-- ENTRIES SUPPLIED start --
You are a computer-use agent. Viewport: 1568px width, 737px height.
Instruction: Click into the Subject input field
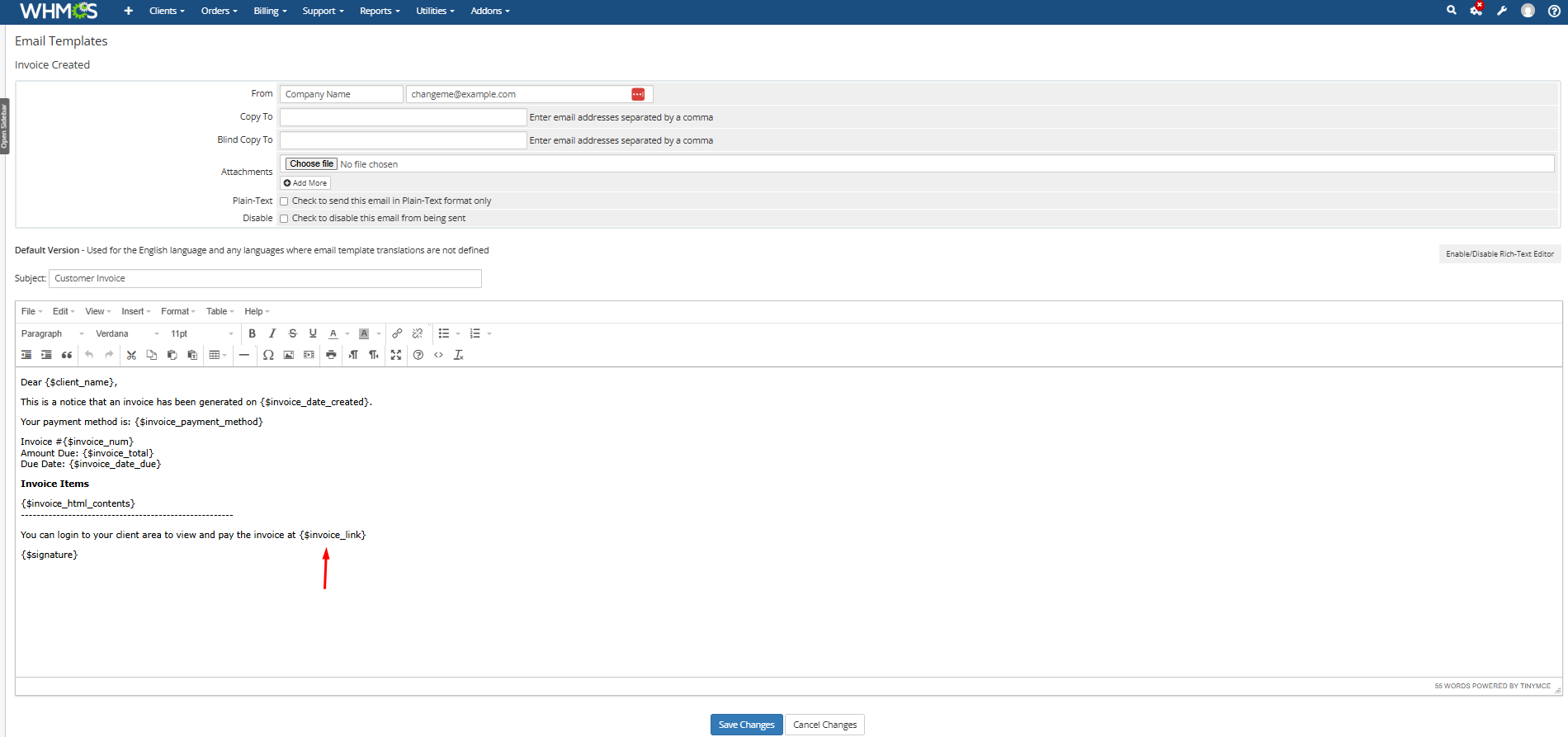(265, 278)
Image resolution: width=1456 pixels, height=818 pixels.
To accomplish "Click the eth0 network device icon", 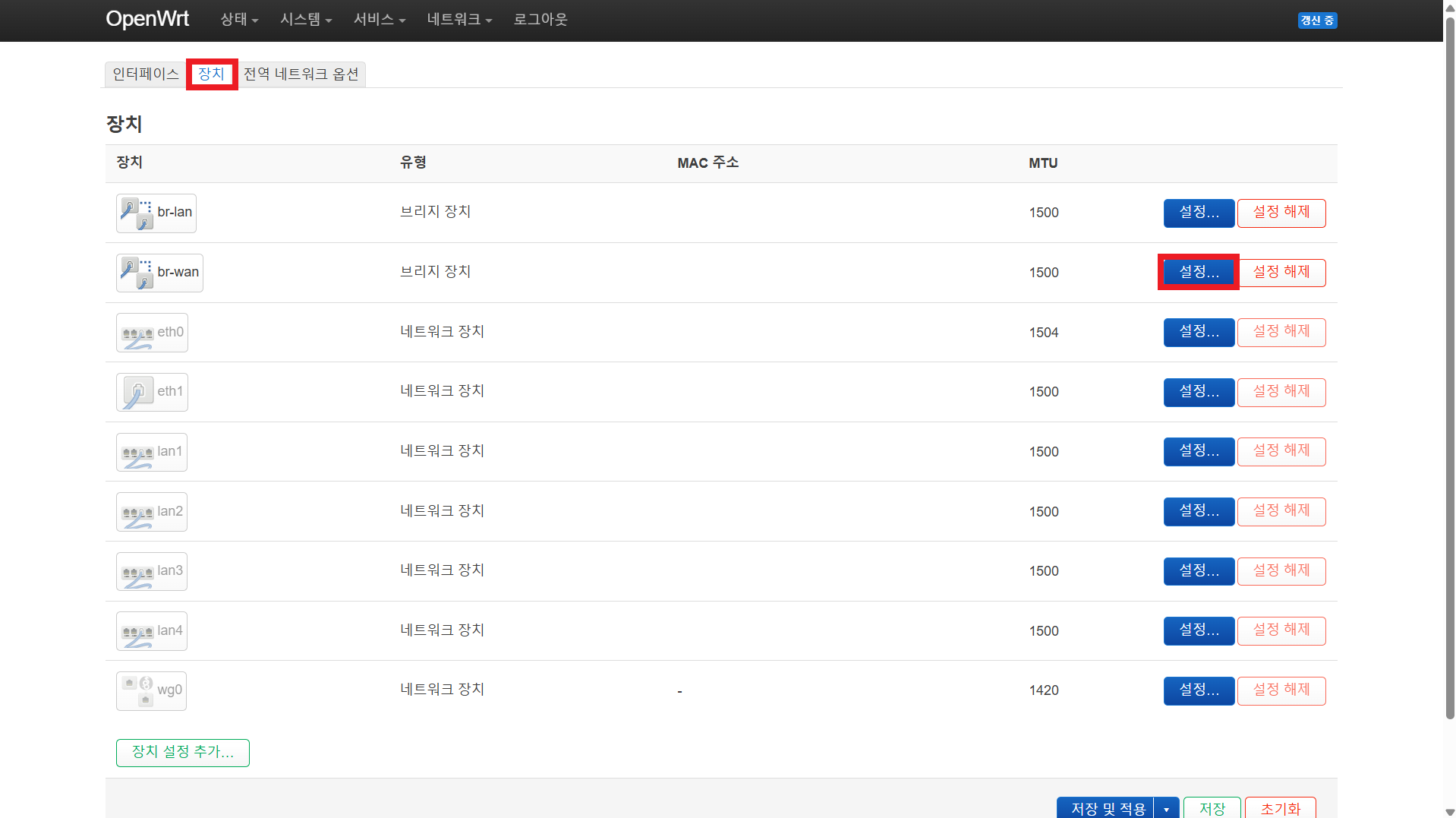I will pyautogui.click(x=137, y=333).
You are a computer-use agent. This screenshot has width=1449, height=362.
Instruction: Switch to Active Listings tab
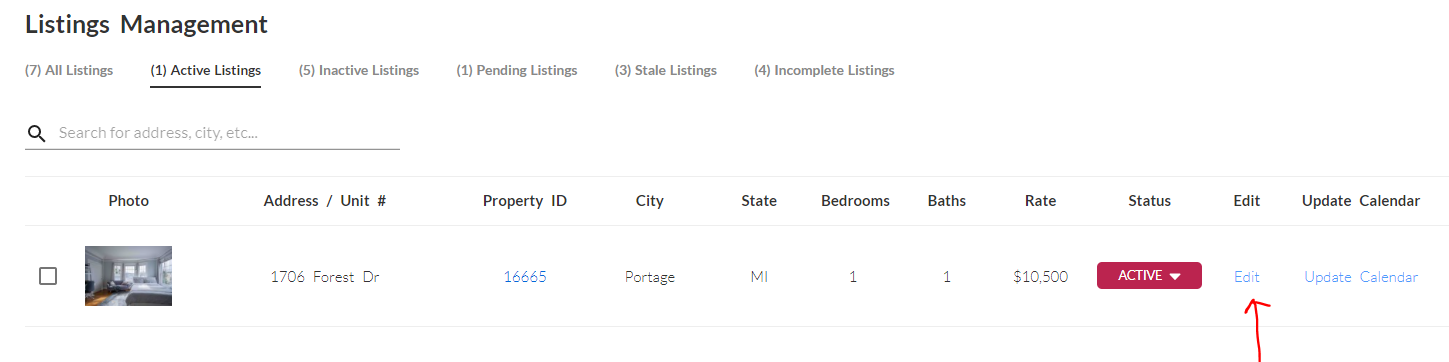pyautogui.click(x=206, y=70)
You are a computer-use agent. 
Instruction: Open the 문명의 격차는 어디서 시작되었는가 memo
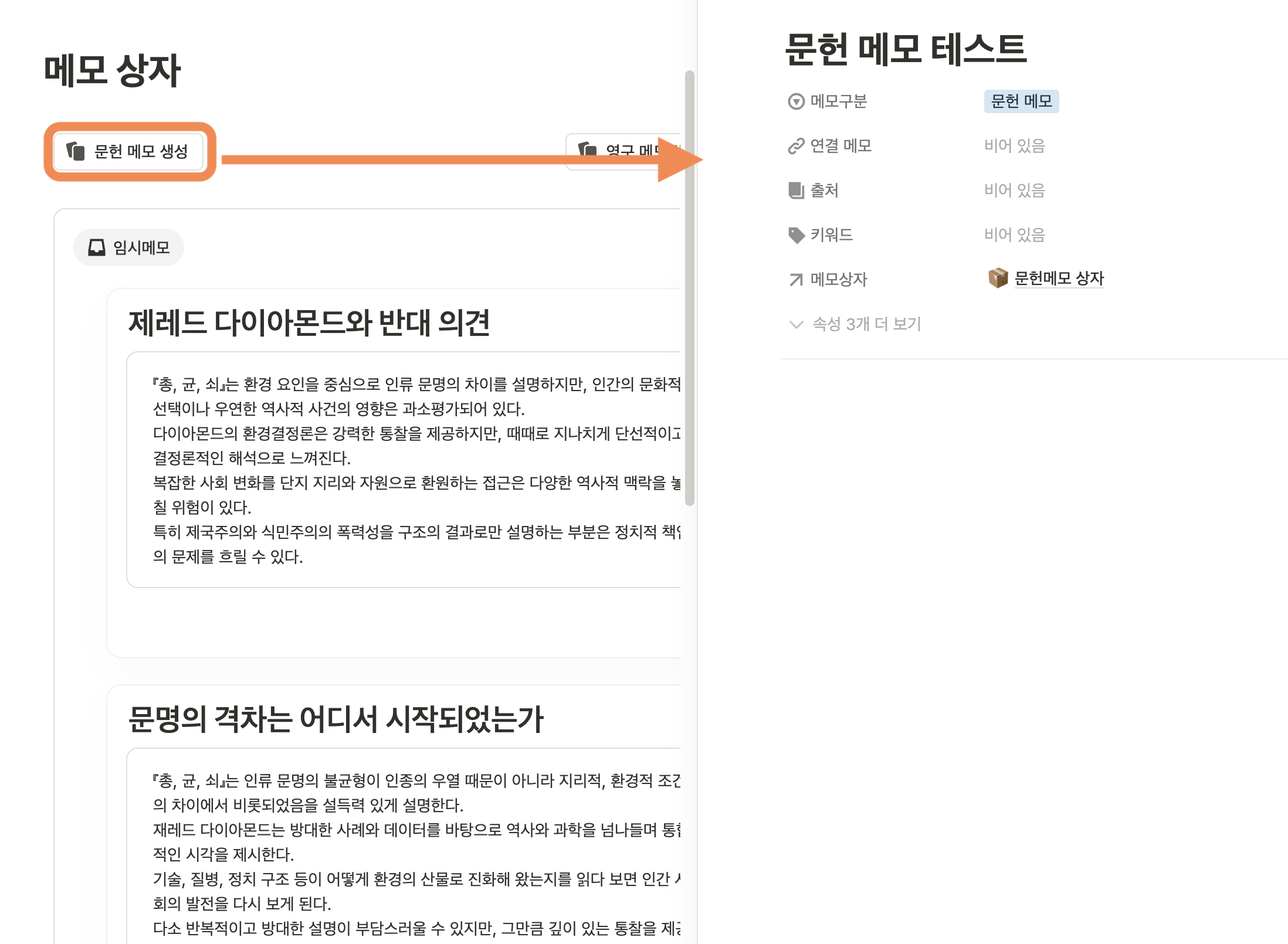(x=335, y=719)
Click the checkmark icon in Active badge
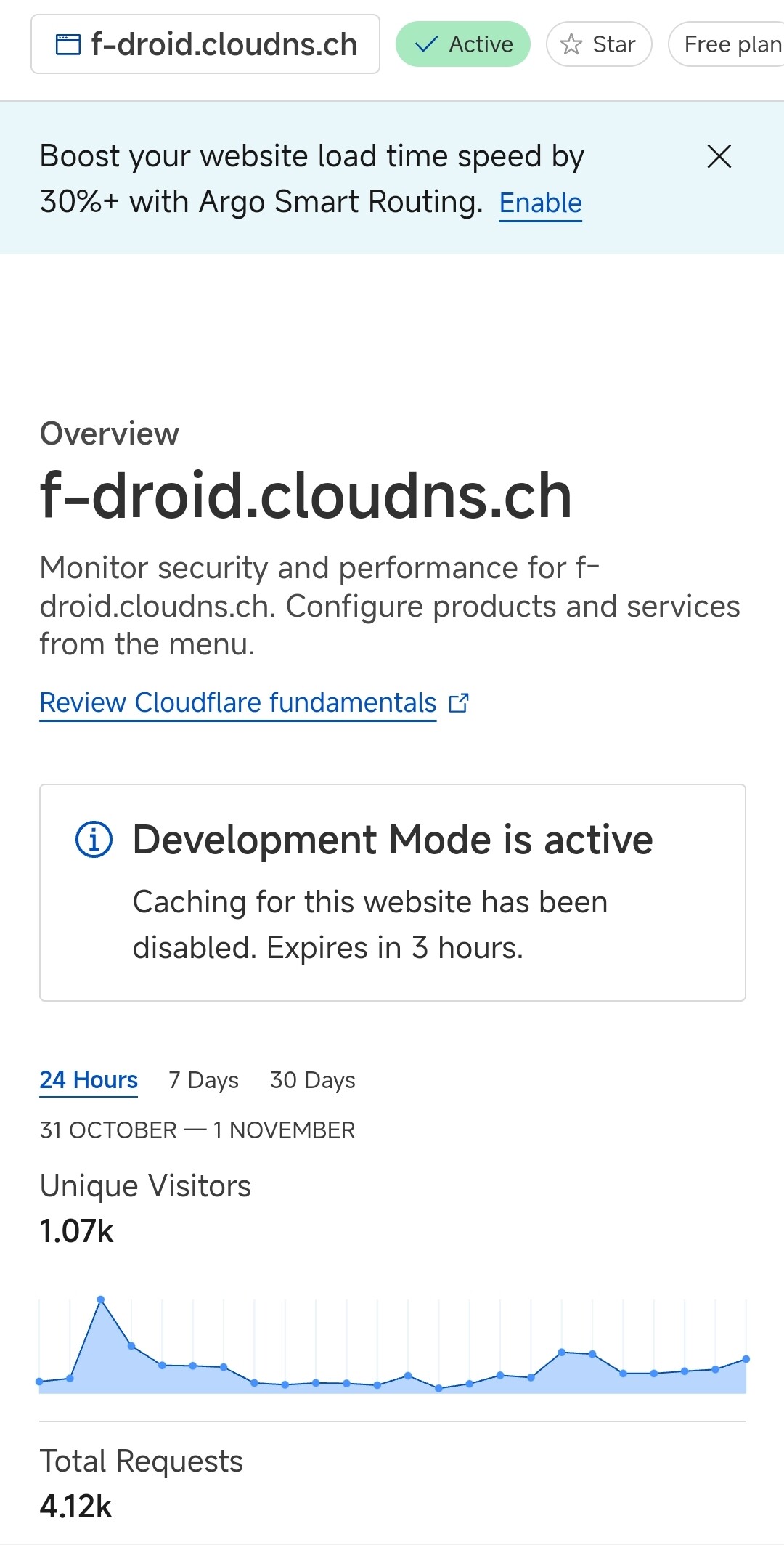Screen dimensions: 784x1545 (426, 44)
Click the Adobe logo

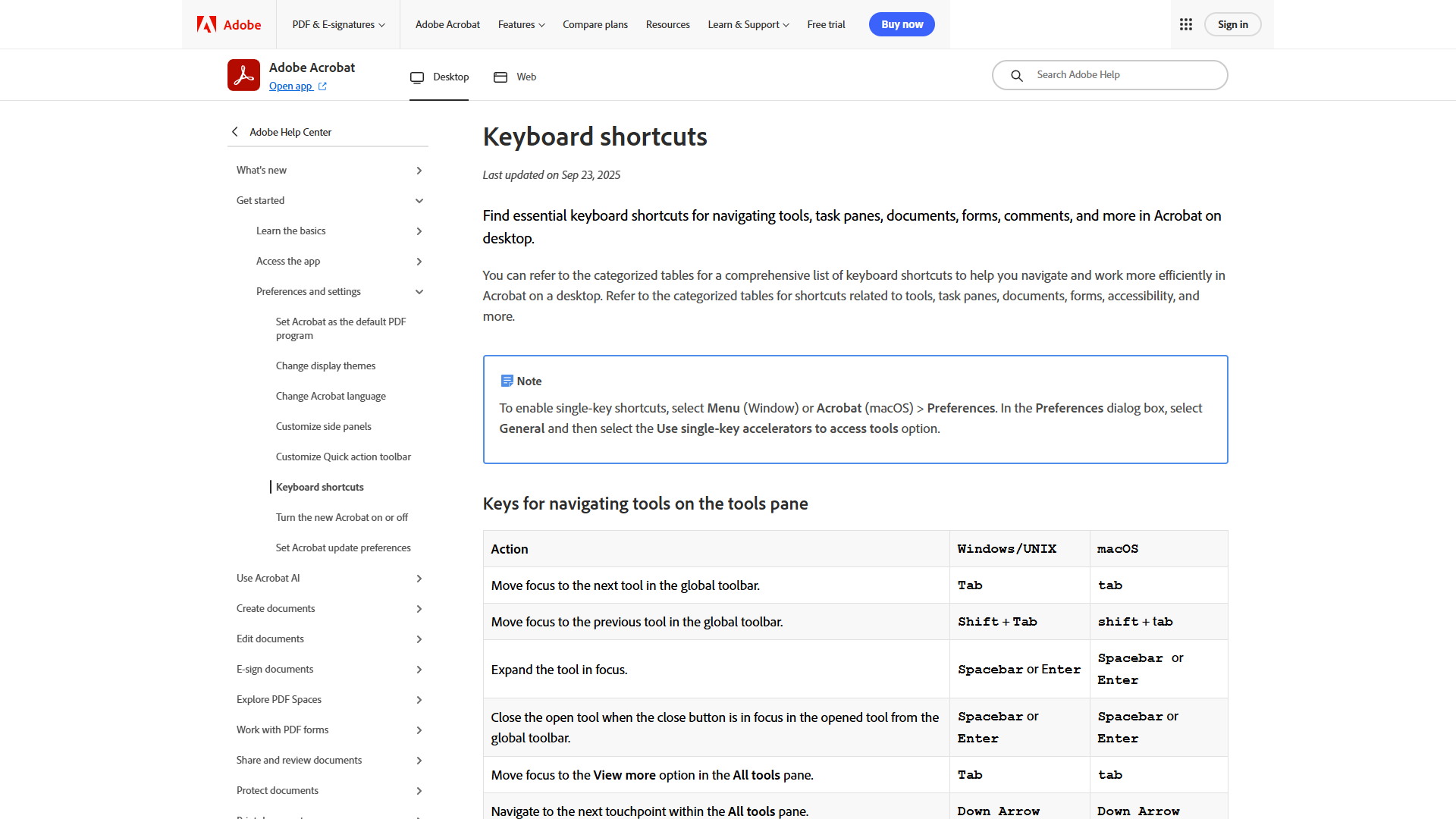click(228, 24)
-- ENTRIES SUPPLIED end --
EXERCISE GOAL: Return every line of the data above that contains the word "Instruction", treating uppercase and lowercase letters as different.

ANSWER TO THIS PROBLEM:
Instruction: Click into the Subject input field
Instruction: Switch to Active Listings tab
Instruction: Open the 문명의 격차는 어디서 시작되었는가 memo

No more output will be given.